WHAT TO WORK ON -
A. In the Qlik-to-Python migration guidelines, copy the passage that begins at "Before starting the" and stops after "in the operating.", swapping "ETL" for "pipeline".
B. Answer from the Qlik-to-Python migration guidelines:
(i) What kind of join is used in the join example?
(ii) In the filter example, what must VALUE equal?
(iii) Which table do the Qlik code snippets load data from with RESIDENT?

Before starting the migration code Guidelinies needed to be included to keep the code simple and readable.
First in the ETL should be get only the column you need. It prevent errors in the development and later it is stable in the operating.
Qlik code snippet
table_name:
LOAD id,
name,
value
RESIDENT master_data;
Python code snippet
table_name = master_data.select(F.col("id"), F.col('name'), F.col('value'))
Qlik code snippet
table_name:
LOAD
id as id_core,
name as name_core,
value as value_core
RESIDENT master_data;
Python code snippet
table_name = table_name.withColumnRenamed("ID", "ID_CORE")
table_name = table_name.withColumnRenamed("NAME", "NAME_CORE")
table_name = table_name.withColumnRenamed("VALUE", "VALUE_CORE")
table_name = table_name
.withColumnRenamed("ID", "ID_CORE").withColumnRenamed("NAME", "NAME_CORE").withColumnRenamed("VALUE", "VALUE_CORE")
It is important to set what kind of join it is. In the example it is left join 'how="left"'
Qlik code snippet
left join(table_name)
LOAD id,
name,
value
RESIDENT master_data;
Python code snippet
table_name = table_name.join(master_data, "ID", how="left")
Qlik code snippet
table_name:
LOAD
ID,
NAME,
VALUE
RESIDENT master_data
WHERE VALUE = '1';
Python code snippet
table_name = table_name.filter(table_name.VALUE == '1')

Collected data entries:
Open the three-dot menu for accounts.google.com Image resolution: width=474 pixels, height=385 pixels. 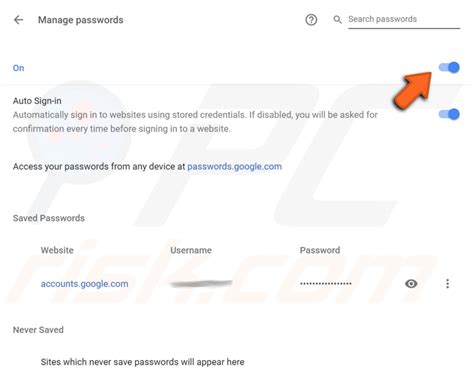[x=447, y=284]
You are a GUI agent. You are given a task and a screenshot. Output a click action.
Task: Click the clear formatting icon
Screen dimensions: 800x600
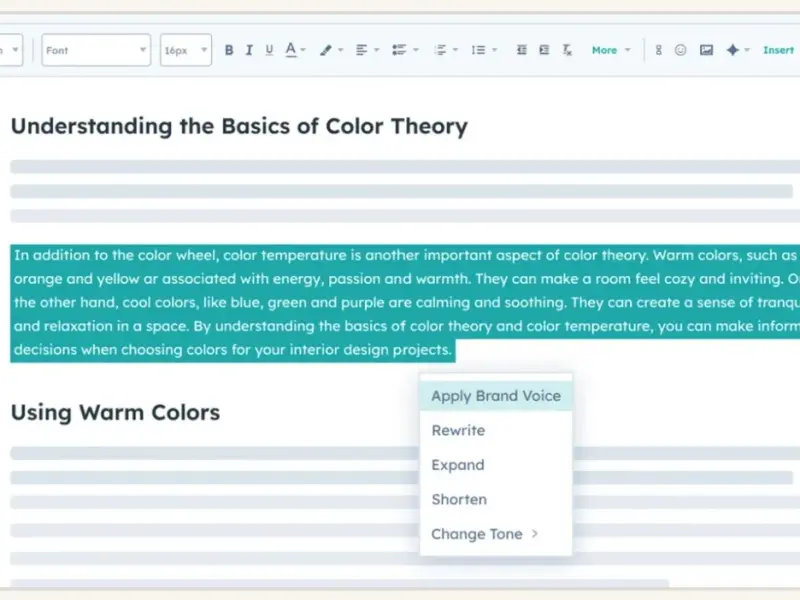pos(568,50)
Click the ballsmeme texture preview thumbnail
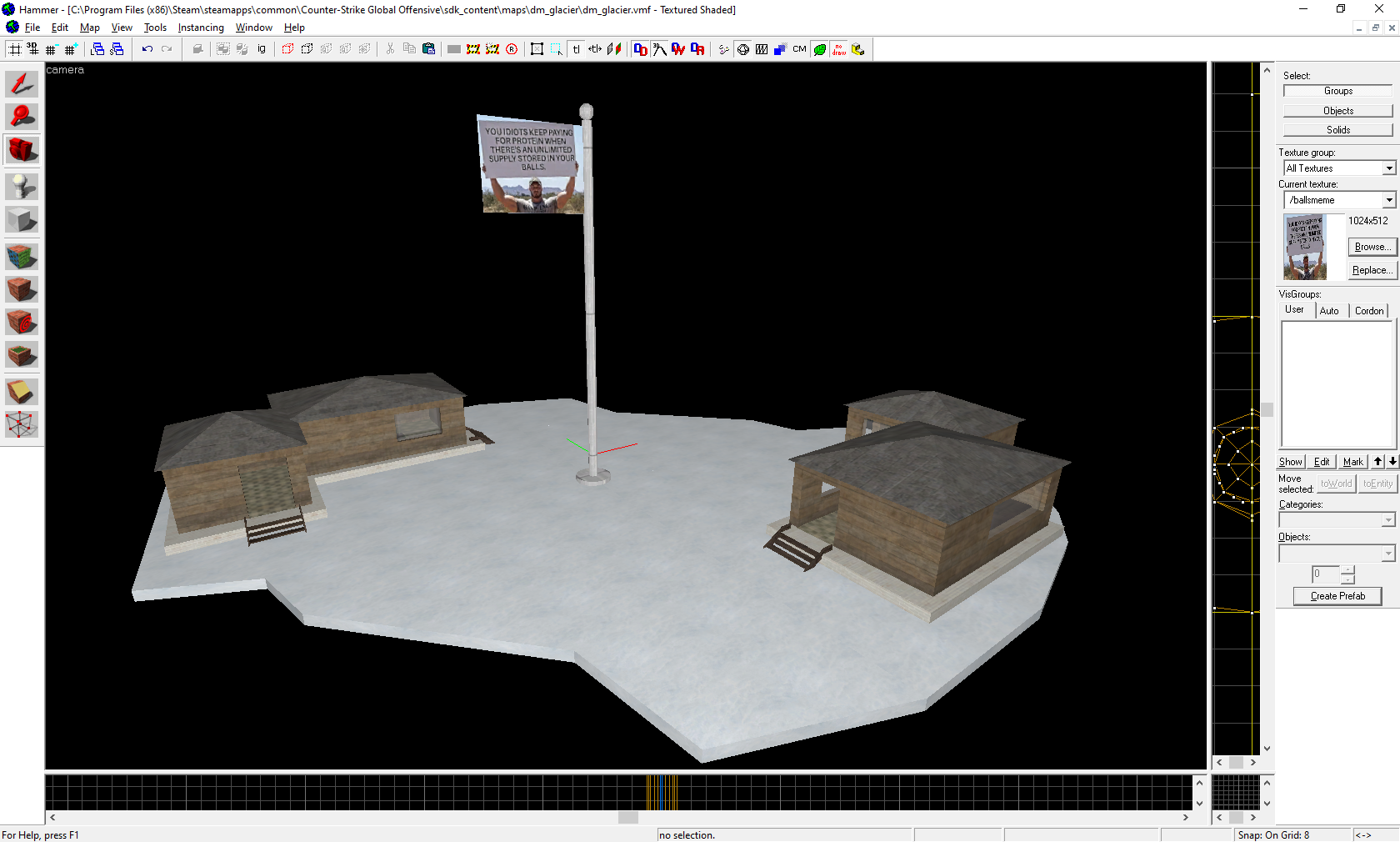This screenshot has width=1400, height=842. click(1305, 247)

ANSWER SET -
A.
Before starting the migration code Guidelinies needed to be included to keep the code simple and readable.
First in the pipeline should be get only the column you need. It prevent errors in the development and later it is stable in the operating.

B.
(i) A left join.
(ii) '1'
(iii) master_data